**Raw data:**
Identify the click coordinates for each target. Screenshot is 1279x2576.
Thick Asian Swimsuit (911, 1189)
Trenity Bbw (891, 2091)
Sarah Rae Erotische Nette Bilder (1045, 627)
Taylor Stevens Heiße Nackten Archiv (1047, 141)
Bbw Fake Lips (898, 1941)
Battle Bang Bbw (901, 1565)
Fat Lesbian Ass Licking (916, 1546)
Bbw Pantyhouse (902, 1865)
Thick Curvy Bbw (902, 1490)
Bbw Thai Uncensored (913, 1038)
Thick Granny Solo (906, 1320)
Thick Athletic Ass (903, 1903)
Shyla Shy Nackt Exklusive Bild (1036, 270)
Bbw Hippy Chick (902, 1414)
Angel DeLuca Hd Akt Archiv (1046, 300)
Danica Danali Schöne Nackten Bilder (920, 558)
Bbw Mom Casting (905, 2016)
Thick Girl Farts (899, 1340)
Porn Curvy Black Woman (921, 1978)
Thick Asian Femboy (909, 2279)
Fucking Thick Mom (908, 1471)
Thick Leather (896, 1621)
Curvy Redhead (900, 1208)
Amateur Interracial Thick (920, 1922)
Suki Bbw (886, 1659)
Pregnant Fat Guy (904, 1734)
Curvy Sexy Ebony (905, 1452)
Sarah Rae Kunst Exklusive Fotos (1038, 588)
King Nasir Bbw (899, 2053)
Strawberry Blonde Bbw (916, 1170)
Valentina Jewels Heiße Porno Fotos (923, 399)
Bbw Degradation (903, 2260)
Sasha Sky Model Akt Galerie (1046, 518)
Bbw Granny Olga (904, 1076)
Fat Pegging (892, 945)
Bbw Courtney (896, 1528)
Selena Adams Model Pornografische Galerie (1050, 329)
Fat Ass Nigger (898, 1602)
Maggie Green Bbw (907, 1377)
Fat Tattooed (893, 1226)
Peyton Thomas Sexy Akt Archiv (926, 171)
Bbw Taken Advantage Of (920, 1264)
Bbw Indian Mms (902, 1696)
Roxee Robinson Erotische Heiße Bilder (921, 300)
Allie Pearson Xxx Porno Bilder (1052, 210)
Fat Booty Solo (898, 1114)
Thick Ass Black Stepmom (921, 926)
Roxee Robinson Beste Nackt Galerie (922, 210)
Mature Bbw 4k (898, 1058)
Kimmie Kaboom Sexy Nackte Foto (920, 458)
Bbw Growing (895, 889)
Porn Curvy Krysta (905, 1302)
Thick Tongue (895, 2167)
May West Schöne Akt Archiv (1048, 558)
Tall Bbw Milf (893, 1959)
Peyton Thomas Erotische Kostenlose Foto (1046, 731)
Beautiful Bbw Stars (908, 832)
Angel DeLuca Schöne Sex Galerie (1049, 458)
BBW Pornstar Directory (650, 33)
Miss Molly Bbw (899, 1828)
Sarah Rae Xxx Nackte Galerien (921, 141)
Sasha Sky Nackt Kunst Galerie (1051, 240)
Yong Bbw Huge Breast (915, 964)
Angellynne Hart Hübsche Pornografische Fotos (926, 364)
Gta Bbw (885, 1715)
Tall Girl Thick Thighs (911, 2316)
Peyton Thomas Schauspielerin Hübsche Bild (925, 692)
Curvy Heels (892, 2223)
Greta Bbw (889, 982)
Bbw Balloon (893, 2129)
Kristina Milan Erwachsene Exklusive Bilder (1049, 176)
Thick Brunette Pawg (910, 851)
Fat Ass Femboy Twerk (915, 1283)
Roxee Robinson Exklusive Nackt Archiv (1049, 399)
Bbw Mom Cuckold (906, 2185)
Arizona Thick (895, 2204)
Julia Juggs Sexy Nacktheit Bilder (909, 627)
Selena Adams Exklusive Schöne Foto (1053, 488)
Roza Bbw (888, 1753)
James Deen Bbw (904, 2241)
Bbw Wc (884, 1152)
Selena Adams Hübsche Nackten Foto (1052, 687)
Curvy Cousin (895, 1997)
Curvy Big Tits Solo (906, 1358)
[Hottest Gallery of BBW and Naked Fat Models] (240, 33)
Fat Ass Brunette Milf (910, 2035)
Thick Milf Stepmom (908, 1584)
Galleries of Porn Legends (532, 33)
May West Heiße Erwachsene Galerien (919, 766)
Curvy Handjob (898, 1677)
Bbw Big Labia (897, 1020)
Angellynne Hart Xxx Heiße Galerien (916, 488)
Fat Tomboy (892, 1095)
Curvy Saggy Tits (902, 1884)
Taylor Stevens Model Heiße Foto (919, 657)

**Task requirements:** The entire listing above, every line of it, should be copied out exactly.

**Result of the task:**
Identify the click coordinates for each target. Screenshot is 1279x2576.
Thick Asian Swimsuit (911, 1189)
Trenity Bbw (891, 2091)
Sarah Rae Erotische Nette Bilder (1045, 627)
Taylor Stevens Heiße Nackten Archiv (1047, 141)
Bbw Fake Lips (898, 1941)
Battle Bang Bbw (901, 1565)
Fat Lesbian Ass Licking (916, 1546)
Bbw Pantyhouse (902, 1865)
Thick Curvy Bbw (902, 1490)
Bbw Thai Uncensored (913, 1038)
Thick Granny Solo (906, 1320)
Thick Athletic Ass (903, 1903)
Shyla Shy Nackt Exklusive Bild (1036, 270)
Bbw Hippy Chick (902, 1414)
Angel DeLuca Hd Akt Archiv (1046, 300)
Danica Danali Schöne Nackten Bilder (920, 558)
Bbw Mom Casting (905, 2016)
Thick Girl Farts (899, 1340)
Porn Curvy Black Woman (921, 1978)
Thick Asian Femboy (909, 2279)
Fucking Thick Mom (908, 1471)
Thick Leather (896, 1621)
Curvy Redhead (900, 1208)
Amateur Interracial Thick (920, 1922)
Suki Bbw (886, 1659)
Pregnant Fat Guy (904, 1734)
Curvy Sexy Ebony (905, 1452)
Sarah Rae Kunst Exklusive Fotos (1038, 588)
King Nasir Bbw (899, 2053)
Strawberry Blonde Bbw (916, 1170)
Valentina Jewels Heiße Porno Fotos (923, 399)
Bbw Degradation (903, 2260)
Sasha Sky Model Akt Galerie (1046, 518)
Bbw Granny Olga (904, 1076)
Fat Pegging (892, 945)
Bbw Courtney (896, 1528)
Selena Adams Model Pornografische Galerie (1050, 329)
Fat Ass Nigger (898, 1602)
Maggie Green Bbw (907, 1377)
Fat Tattooed (893, 1226)
Peyton Thomas Sexy Akt Archiv (926, 171)
Bbw Taken Advantage Of (920, 1264)
Bbw Indian Mms (902, 1696)
Roxee Robinson Erotische Heiße Bilder (921, 300)
Allie Pearson Xxx Porno Bilder (1052, 210)
Fat Booty Solo (898, 1114)
Thick Ass Black Stepmom (921, 926)
Roxee Robinson Beste Nackt Galerie (922, 210)
Mature Bbw 4k (898, 1058)
Kimmie Kaboom Sexy Nackte Foto (920, 458)
Bbw Growing (895, 889)
Porn Curvy Krysta (905, 1302)
Thick Tongue (895, 2167)
May West Schöne Akt Archiv (1048, 558)
Tall Bbw Milf (893, 1959)
Peyton Thomas Erotische Kostenlose Foto (1046, 731)
Beautiful Bbw Stars (908, 832)
Angel DeLuca Schöne Sex Galerie (1049, 458)
BBW Pornstar Directory (650, 33)
Miss Molly Bbw (899, 1828)
Sarah Rae Xxx Nackte Galerien (921, 141)
Sasha Sky Nackt Kunst Galerie (1051, 240)
Yong Bbw Huge Breast (915, 964)
Angellynne Hart Hübsche Pornografische Fotos (926, 364)
Gta Bbw (885, 1715)
Tall Girl Thick Thighs (911, 2316)
Peyton Thomas Schauspielerin Hübsche Bild (925, 692)
Curvy Heels (892, 2223)
Greta Bbw (889, 982)
Bbw Balloon (893, 2129)
Kristina Milan Erwachsene Exklusive Bilder (1049, 176)
Thick Brunette Pawg (910, 851)
Fat Ass Femboy Twerk (915, 1283)
Roxee Robinson Exklusive Nackt Archiv (1049, 399)
Bbw Mom Cuckold (906, 2185)
Arizona Thick (895, 2204)
Julia Juggs Sexy Nacktheit Bilder (909, 627)
Selena Adams Exklusive Schöne Foto (1053, 488)
Roza Bbw (888, 1753)
James Deen Bbw (904, 2241)
Bbw Wc (884, 1152)
Selena Adams Hübsche Nackten Foto (1052, 687)
Curvy Cousin (895, 1997)
Curvy Big Tits Solo (906, 1358)
[Hottest Gallery of BBW and Naked Fat Models] (240, 33)
Fat Ass Brunette Milf (910, 2035)
Thick Milf Stepmom (908, 1584)
Galleries of Porn Legends (532, 33)
May West Heiße Erwachsene Galerien (919, 766)
Curvy Handjob (898, 1677)
Bbw Big Labia (897, 1020)
Angellynne Hart Xxx Heiße Galerien (916, 488)
Fat Tomboy (892, 1095)
Curvy Saggy Tits (902, 1884)
Taylor Stevens Model Heiße Foto (919, 657)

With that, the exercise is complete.